### SOURCE MATERIAL

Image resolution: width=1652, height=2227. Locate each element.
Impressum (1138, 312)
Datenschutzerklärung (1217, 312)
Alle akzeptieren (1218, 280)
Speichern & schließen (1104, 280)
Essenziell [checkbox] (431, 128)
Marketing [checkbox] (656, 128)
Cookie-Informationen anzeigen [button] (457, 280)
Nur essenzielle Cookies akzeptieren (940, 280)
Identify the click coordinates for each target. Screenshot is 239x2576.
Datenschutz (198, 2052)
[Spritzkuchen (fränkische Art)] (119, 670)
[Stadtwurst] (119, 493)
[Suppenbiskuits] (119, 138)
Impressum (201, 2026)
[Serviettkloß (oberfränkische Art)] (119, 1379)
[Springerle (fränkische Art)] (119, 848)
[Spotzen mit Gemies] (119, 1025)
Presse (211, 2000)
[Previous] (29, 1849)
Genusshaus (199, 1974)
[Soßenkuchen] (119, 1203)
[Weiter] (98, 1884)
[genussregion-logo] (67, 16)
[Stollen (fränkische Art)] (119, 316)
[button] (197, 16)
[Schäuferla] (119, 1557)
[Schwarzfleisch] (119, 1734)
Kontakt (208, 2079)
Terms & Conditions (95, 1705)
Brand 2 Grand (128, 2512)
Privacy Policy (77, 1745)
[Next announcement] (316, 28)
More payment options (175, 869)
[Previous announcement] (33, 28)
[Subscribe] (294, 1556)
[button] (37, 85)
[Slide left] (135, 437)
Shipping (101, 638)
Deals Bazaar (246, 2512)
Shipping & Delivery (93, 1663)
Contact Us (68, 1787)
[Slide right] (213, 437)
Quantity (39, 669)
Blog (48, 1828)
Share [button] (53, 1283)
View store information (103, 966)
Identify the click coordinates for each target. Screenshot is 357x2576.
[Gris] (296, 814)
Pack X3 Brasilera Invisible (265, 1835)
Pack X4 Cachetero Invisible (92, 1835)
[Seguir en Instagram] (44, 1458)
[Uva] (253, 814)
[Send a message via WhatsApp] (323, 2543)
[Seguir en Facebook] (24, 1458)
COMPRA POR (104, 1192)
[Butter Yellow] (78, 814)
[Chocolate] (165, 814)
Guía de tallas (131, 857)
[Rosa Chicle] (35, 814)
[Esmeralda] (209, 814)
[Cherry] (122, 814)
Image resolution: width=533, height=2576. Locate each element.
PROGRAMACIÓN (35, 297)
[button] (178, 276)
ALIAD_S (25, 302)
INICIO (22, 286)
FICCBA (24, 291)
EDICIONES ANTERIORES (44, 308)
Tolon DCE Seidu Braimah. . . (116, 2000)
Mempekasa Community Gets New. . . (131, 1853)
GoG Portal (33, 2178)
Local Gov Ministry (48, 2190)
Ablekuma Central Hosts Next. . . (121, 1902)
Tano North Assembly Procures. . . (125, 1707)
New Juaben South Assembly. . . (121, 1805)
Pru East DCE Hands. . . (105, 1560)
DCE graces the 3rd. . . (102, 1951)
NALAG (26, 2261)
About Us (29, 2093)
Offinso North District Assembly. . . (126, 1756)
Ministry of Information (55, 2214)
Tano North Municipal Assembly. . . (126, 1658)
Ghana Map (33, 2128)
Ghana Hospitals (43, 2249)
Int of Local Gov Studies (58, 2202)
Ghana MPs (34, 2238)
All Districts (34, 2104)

### PROBLEM TO WORK ON
Give every entry back exactly as it was written above.

### ANSWER BOX
Image resolution: width=1652, height=2227. Locate each element.
Impressum (1138, 312)
Datenschutzerklärung (1217, 312)
Alle akzeptieren (1218, 280)
Speichern & schließen (1104, 280)
Essenziell [checkbox] (431, 128)
Marketing [checkbox] (656, 128)
Cookie-Informationen anzeigen [button] (457, 280)
Nur essenzielle Cookies akzeptieren (940, 280)
Identify the click coordinates for each target. Screenshot is 239x2576.
Datenschutz (198, 2052)
[Spritzkuchen (fränkische Art)] (119, 670)
[Stadtwurst] (119, 493)
[Suppenbiskuits] (119, 138)
Impressum (201, 2026)
[Serviettkloß (oberfränkische Art)] (119, 1379)
[Springerle (fränkische Art)] (119, 848)
[Spotzen mit Gemies] (119, 1025)
Presse (211, 2000)
[Previous] (29, 1849)
Genusshaus (199, 1974)
[Soßenkuchen] (119, 1203)
[Weiter] (98, 1884)
[genussregion-logo] (67, 16)
[Stollen (fränkische Art)] (119, 316)
[button] (197, 16)
[Schäuferla] (119, 1557)
[Schwarzfleisch] (119, 1734)
Kontakt (208, 2079)
Terms & Conditions (95, 1705)
Brand 2 Grand (128, 2512)
Privacy Policy (77, 1745)
[Next announcement] (316, 28)
More payment options (175, 869)
[Previous announcement] (33, 28)
[Subscribe] (294, 1556)
[button] (37, 85)
[Slide left] (135, 437)
Shipping (101, 638)
Deals Bazaar (246, 2512)
Shipping & Delivery (93, 1663)
Contact Us (68, 1787)
[Slide right] (213, 437)
Quantity (39, 669)
Blog (48, 1828)
Share [button] (53, 1283)
View store information (103, 966)
Identify the click coordinates for each target. Screenshot is 357x2576.
[Gris] (296, 814)
Pack X3 Brasilera Invisible (265, 1835)
Pack X4 Cachetero Invisible (92, 1835)
[Seguir en Instagram] (44, 1458)
[Uva] (253, 814)
[Send a message via WhatsApp] (323, 2543)
[Seguir en Facebook] (24, 1458)
COMPRA POR (104, 1192)
[Butter Yellow] (78, 814)
[Chocolate] (165, 814)
Guía de tallas (131, 857)
[Rosa Chicle] (35, 814)
[Esmeralda] (209, 814)
[Cherry] (122, 814)
Image resolution: width=533, height=2576. Locate each element.
PROGRAMACIÓN (35, 297)
[button] (178, 276)
ALIAD_S (25, 302)
INICIO (22, 286)
FICCBA (24, 291)
EDICIONES ANTERIORES (44, 308)
Tolon DCE Seidu Braimah. . . (116, 2000)
Mempekasa Community Gets New. . . (131, 1853)
GoG Portal (33, 2178)
Local Gov Ministry (48, 2190)
Ablekuma Central Hosts Next. . . (121, 1902)
Tano North Assembly Procures. . . (125, 1707)
New Juaben South Assembly. . . (121, 1805)
Pru East DCE Hands. . . (105, 1560)
DCE graces the 3rd. . . (102, 1951)
NALAG (26, 2261)
About Us (29, 2093)
Offinso North District Assembly. . . (126, 1756)
Ministry of Information (55, 2214)
Tano North Municipal Assembly. . . (126, 1658)
Ghana Map (33, 2128)
Ghana Hospitals (43, 2249)
Int of Local Gov Studies (58, 2202)
Ghana MPs (34, 2238)
All Districts (34, 2104)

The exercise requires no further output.